Einde inhoudsopgave
Besluit algemene rechtspositie politie
Artikel 55y
Geldend
Geldend vanaf 11-05-2024. Let op: treedt met terugwerkende kracht in werking vanaf 01-01-2024
- Bronpublicatie:
23-04-2024, Stcrt. 2024, 14924 (uitgifte: 10-05-2024, regelingnummer: 5257570)
- Inwerkingtreding
11-05-2024, terugwerkend tot: 01-01-2024
- Bronpublicatie inwerkingtreding:
23-04-2024, Stcrt. 2024, 14924 (uitgifte: 10-05-2024, regelingnummer: 5257570)
- Vakgebied(en)
Politierecht / Bijzondere onderwerpen
Ambtenarenrecht / Bijzondere onderwerpen
1.
Indien het bevoegd gezag heeft vastgesteld dat er voor een herplaatsingskandidaat geen passende functie meer beschikbaar zal zijn, kan deze herplaatsingskandidaat op diens aanvraag en onder verlening van ontslag op eigen verzoek op grond van artikel 87 een vertrekstimuleringspremie worden toegekend.
2.
De vertrekstimuleringspremie, die nooit meer kan bedragen dan het totaal van de bezoldiging tot aan het bereiken van de voor de ambtenaar geldende AOW-gerechtigde leeftijd, bedraagt:
- a.
één-derde bruto maandsalaris per jaar voor de eerste 10 jaren dat de ambtenaar in politiedienst is geweest, en
- b.
één-tweede bruto maandsalaris per politiedienstjaar boven de 10 jaren.
3.

**Gegevensfragment**

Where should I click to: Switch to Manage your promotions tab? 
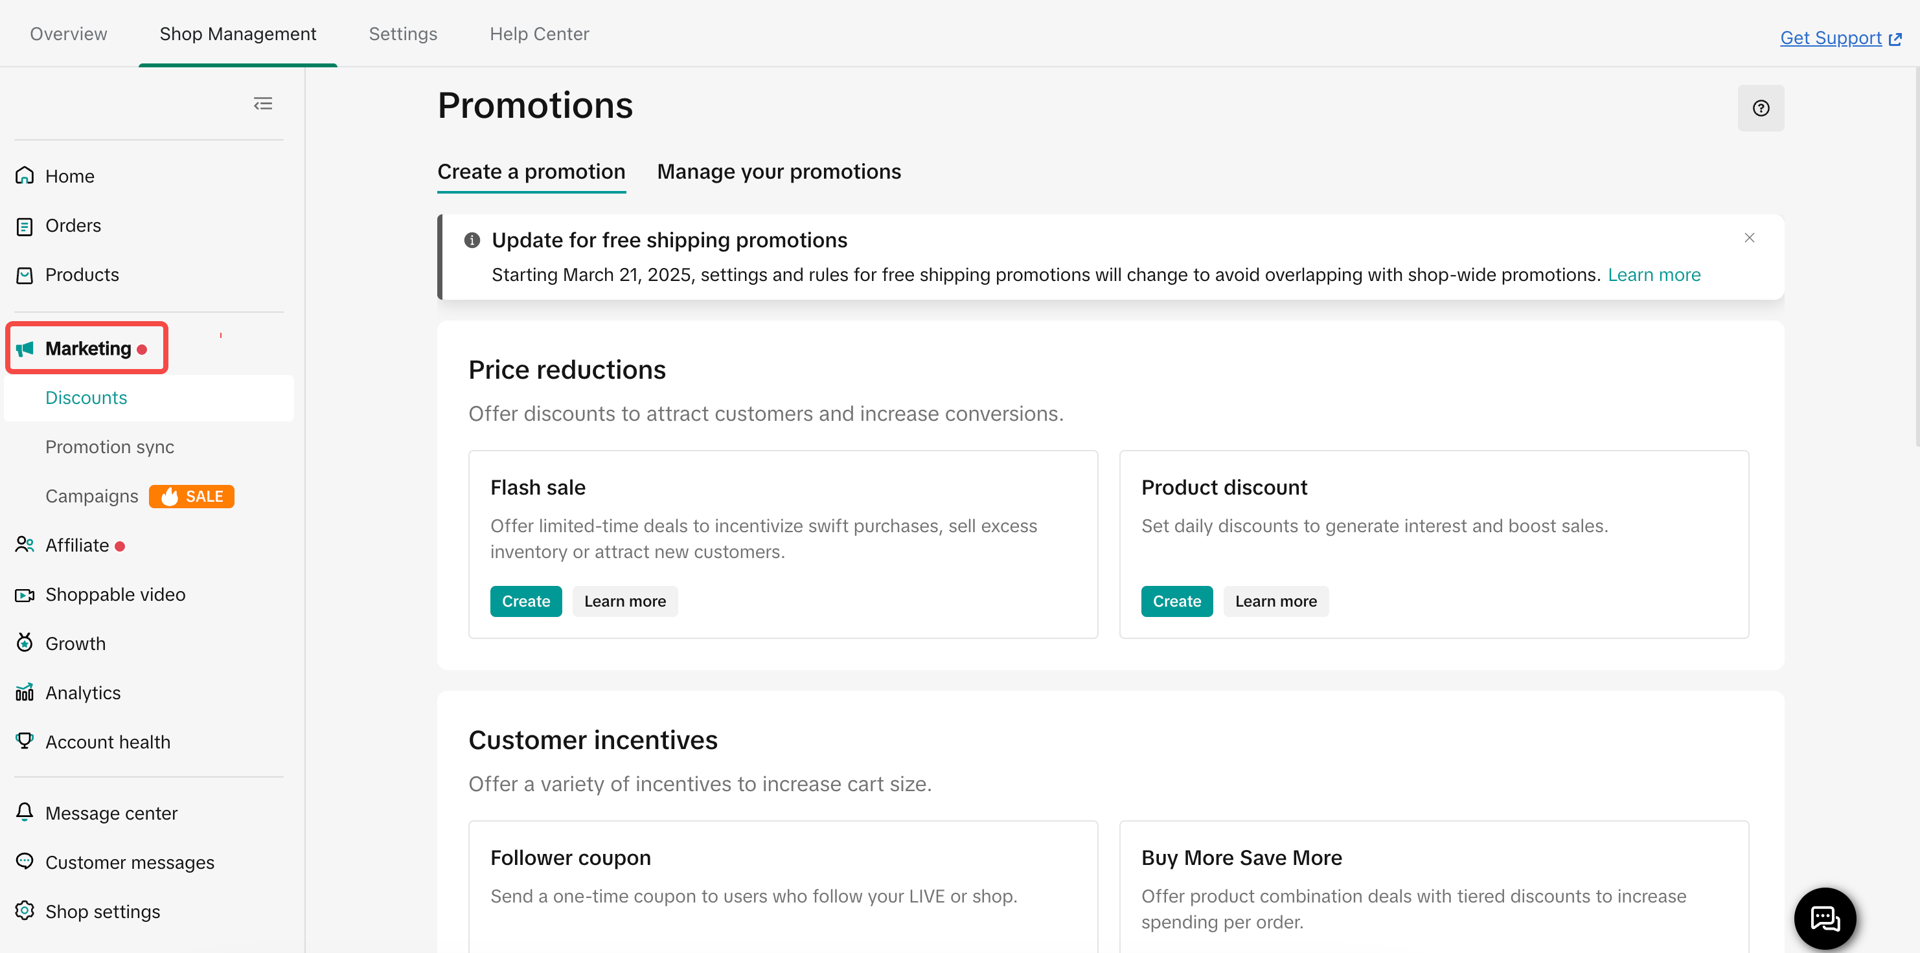(778, 172)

**Doel van de opdracht**
Stemmen de volgende beweringen overeen met artikel 55y? Antwoord per bewering met ja of nee en citeer letterlijk de woorden uit de tekst die de doorslag geven.
1. De vertrekstimuleringspremie kan worden toegekend op aanvraag van de herplaatsingskandidaat.
2. Voor de eerste 10 jaren in politiedienst bedraagt de premie één-tweede bruto maandsalaris per jaar.
3. Het artikel werkt terug tot 01-01-2024.

**Verwacht antwoord**
1. Ja: "kan deze herplaatsingskandidaat op diens aanvraag en onder verlening van ontslag op eigen verzoek op grond van artikel 87 een vertrekstimuleringspremie worden toegekend"
2. Nee: "één-derde bruto maandsalaris per jaar voor de eerste 10 jaren dat de ambtenaar in politiedienst is geweest"
3. Ja: "treedt met terugwerkende kracht in werking vanaf 01-01-2024"